Frankfurter Börse

Frankfurt am Main (APA/dpa-AFX) - Der DAX hat die schwache Vorwoche mit einem kräftigen Anstieg fast wieder wettgemacht. Kaufargumente erhie...

Frankfurt am Main (APA/dpa-AFX) - Der DAX hat die schwache Vorwoche mit einem kräftigen Anstieg fast wieder wettgemacht. Kaufargumente erhielten die Anleger am Montag vom wieder schwächelnden Euro, etwas besseren Wirtschaftsdaten und guten Vorlagen von den Überseebörsen.

Der deutsche Leitindex gewann 1,44 Prozent auf 11.619,85 Punkte. Für den Index der mittelgroßen Werte MDAX ging es zu Wochenbeginn um 1,10 Prozent auf 20.540,95 Punkte nach oben und der TecDAX kletterte um 1,95 Prozent auf 1.637,17 Punkte.

In der feiertagsbedingt verkürzten Vorwoche war der DAX noch 3 Prozent abgerutscht. Vor allem der zwischenzeitlich wieder gefestigte Euro hatte eine Schneise in den bis dato herrschenden Aufwärtstrend des Leitindex geschlagen. Die Gemeinschaftswährung war gegenüber dem US-Dollar in einem Schwung um 6 Cent auf den höchsten Stand seit Februar gestiegen. Das Argument für die Gewinnentwicklung europäischer Exportkonzerne verlor damit an Durchschlagskraft. Ein schwacher Euro macht Waren für ausländische Kunden billiger. Nun stagnierte der Euro aber unterhalb der Marke von 1,12 US-Dollar.

Analyst Andreas Paciorek vom Handelshaus CMC Markets sah den deutschen Aktienmarkt nun sowohl von dem freundlichen Wochenstart an der Wall Street als auch von positiven Konjunkturnachrichten angetrieben. So hatte sich die Stimmung in den Industrieunternehmen der Eurozone im April etwas weniger als befürchtet eingetrübt. Zudem habe der DAX von der Hoffnung auf weitere staatliche Konjunkturhilfen in China profitiert.

Angeführt wurde der DAX von Infineon: Die Titel des Halbleiterherstellers erholten sich nach einem Abschlag von rund 7,5 Prozent in der Vorwoche nun um 4,16 Prozent auf 11,02 Euro. Mit etwas Abstand folgten die Papiere des Düngemittel- und Salzproduzenten K+S nach positiven Signalen rund um den Kalipreis.

Auch Adidas-Aktien gehörten mit einem Zuwachs von rund 3 Prozent zu den Favoriten. Herbert Hainer, Chef des Sportartikelkonzerns, hatte in der „Frankfurter Allgemeinen Sonntagszeitung“ einen positiven Jahresauftakt signalisiert. „Adidas und Reebok sind 2015 hervorragend gestartet“, sagte er.

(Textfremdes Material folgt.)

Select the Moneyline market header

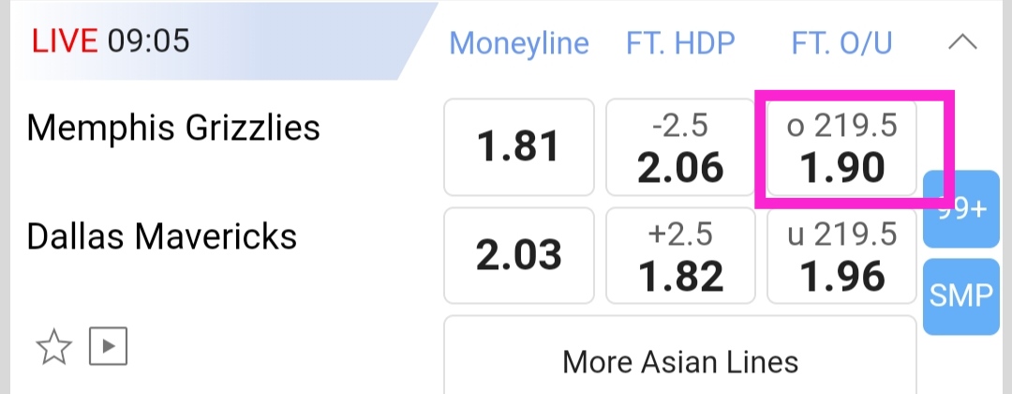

Gestützt durch einen positiven Analystenkommentar lagen auch Conti-Papiere leicht im Plus, obwohl der Autozulieferer und Reifenhersteller am Morgen seine Dividende für das abgelaufene Geschäftsjahr ausgeschüttet hatte. Die Experten der Investmentbank HSBC bleiben kurzfristig zuversichtlich für die Geschäftsentwicklung und sehen nun wieder Potenzial für die Aktie.

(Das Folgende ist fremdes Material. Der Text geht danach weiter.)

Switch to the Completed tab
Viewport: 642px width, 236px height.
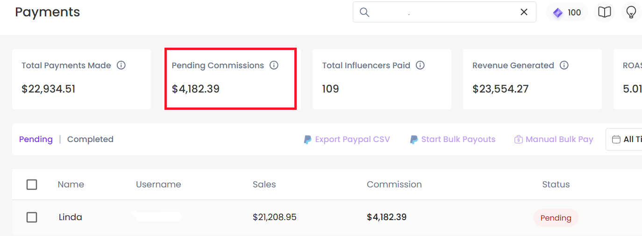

Am deutschen Rentenmarkt stieg die Umlaufrendite börsennotierter Bundeswertpapiere von 0,28 auf 0,33 Prozent. Der Rentenindex Rex fiel um 0,14 Prozent auf 139,66 Punkte. Für den Bund-Future ging es um 0,82 Prozent auf 155,67 Punkte nach unten. Der Euro fiel zurück: Die Europäische Zentralbank setzte den Referenzkurs auf 1,1152 (Donnerstag: 1,1215) Dollar fest. Der Dollar kostete damit 0,8967 (0,8917) Euro.